YOUR INSTRUCTIONS
An exact copy, beginning at the line containing "The width and" and ending at the final line of the records that follow, is the answer; it has no pictures and no other text.

THE DATA
○ ○ ○
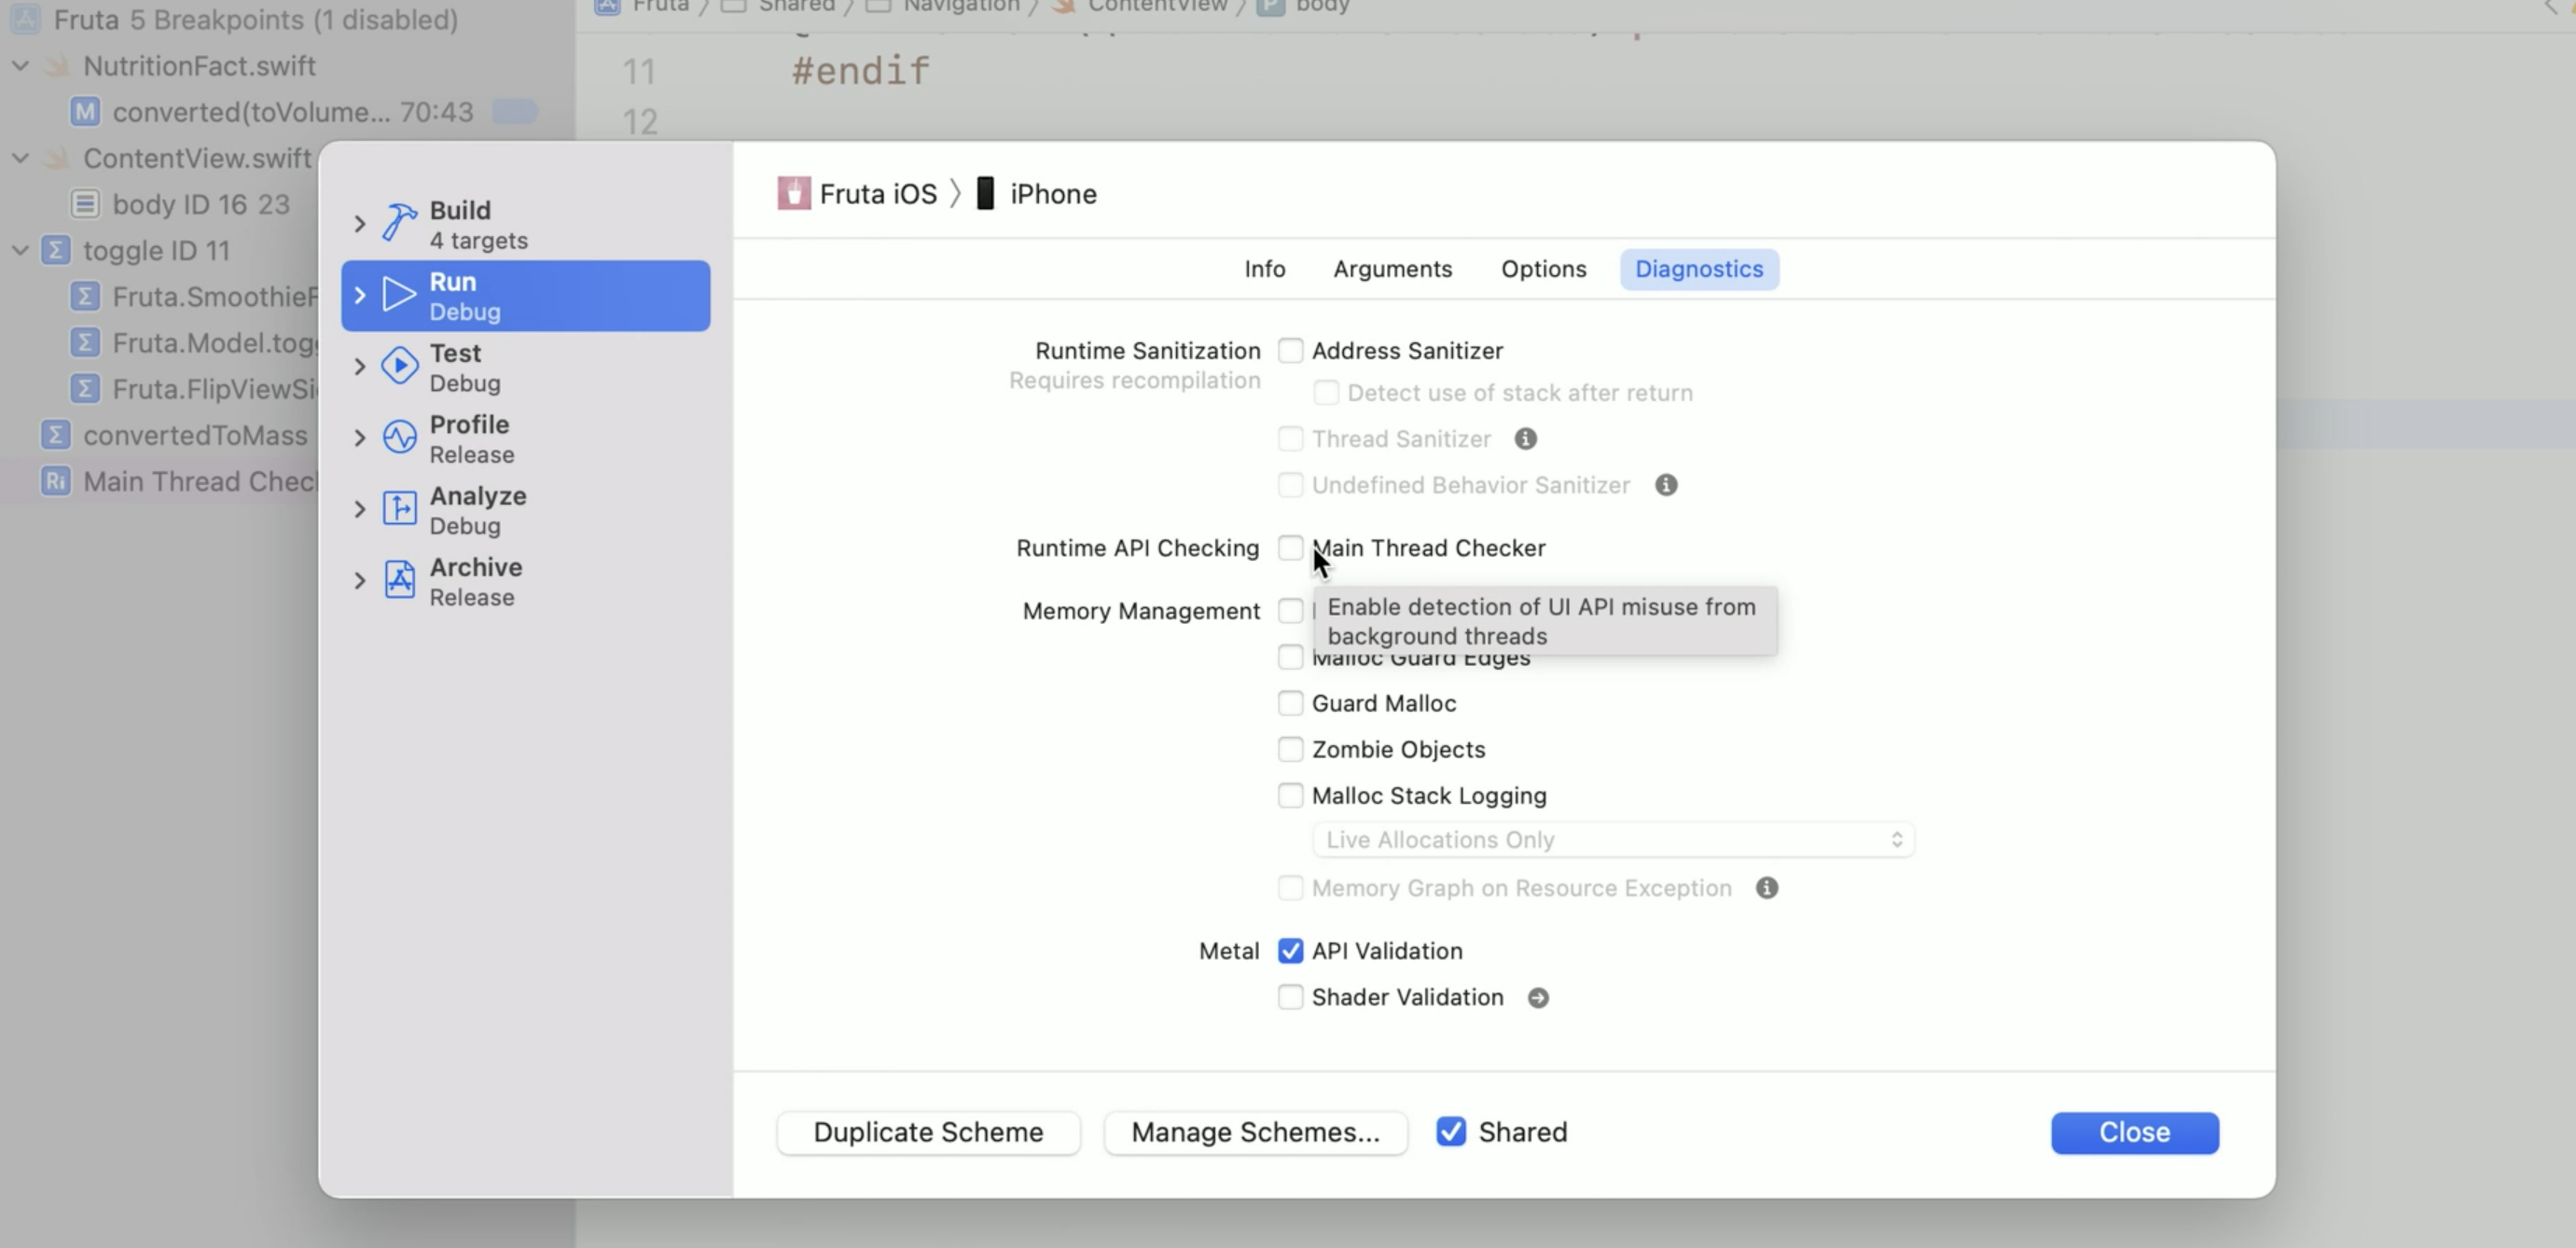This screenshot has height=1248, width=2576.
Task: Toggle the Address Sanitizer checkbox
Action: (x=1290, y=351)
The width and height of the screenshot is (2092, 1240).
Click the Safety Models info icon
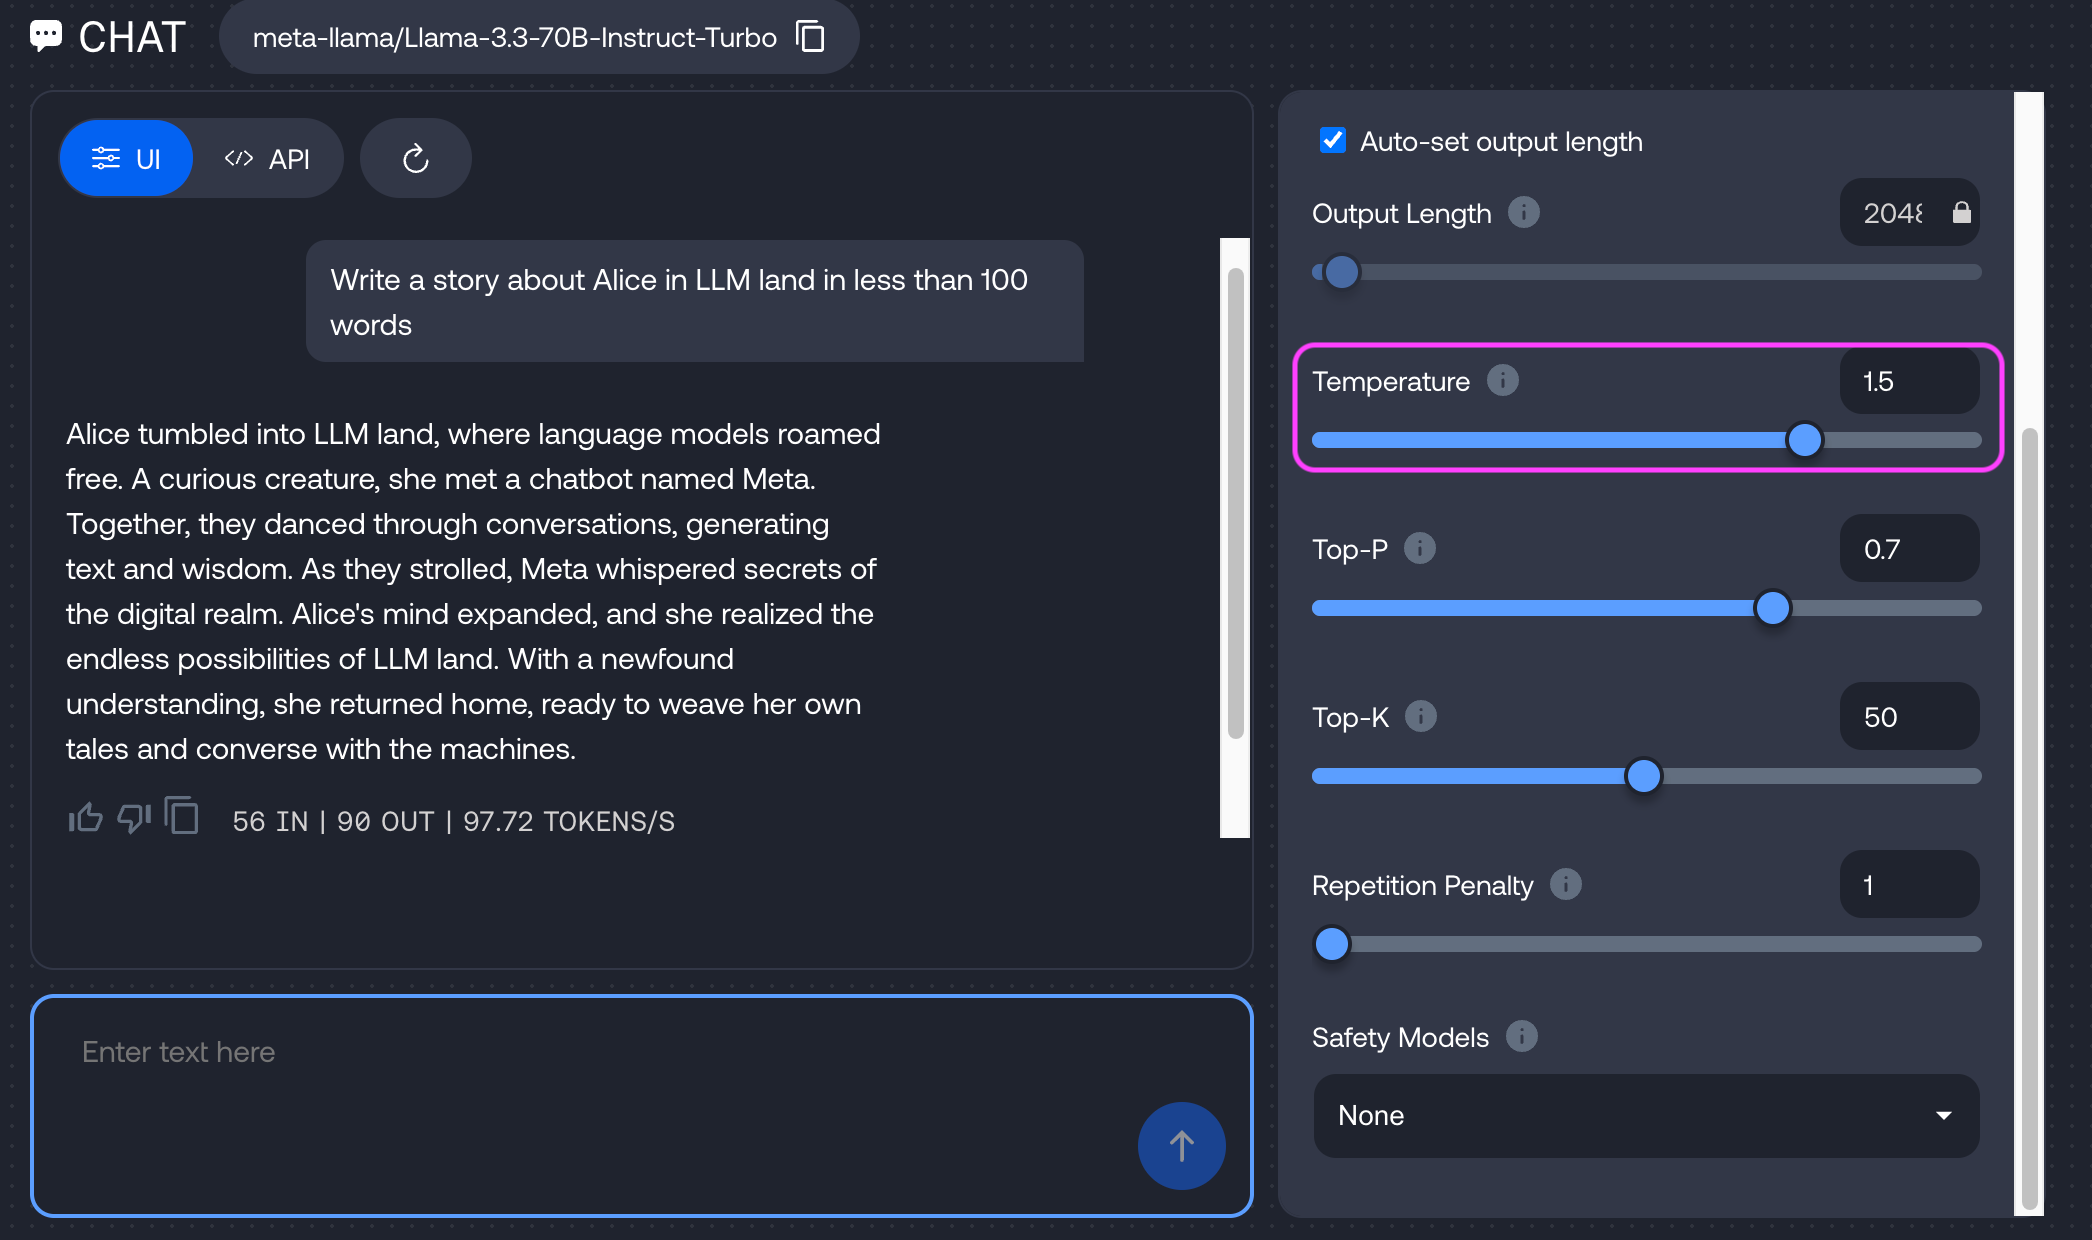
○ ○ ○
RESPONSE TO THIS EXERCISE
The width and height of the screenshot is (2092, 1240).
Click the Safety Models info icon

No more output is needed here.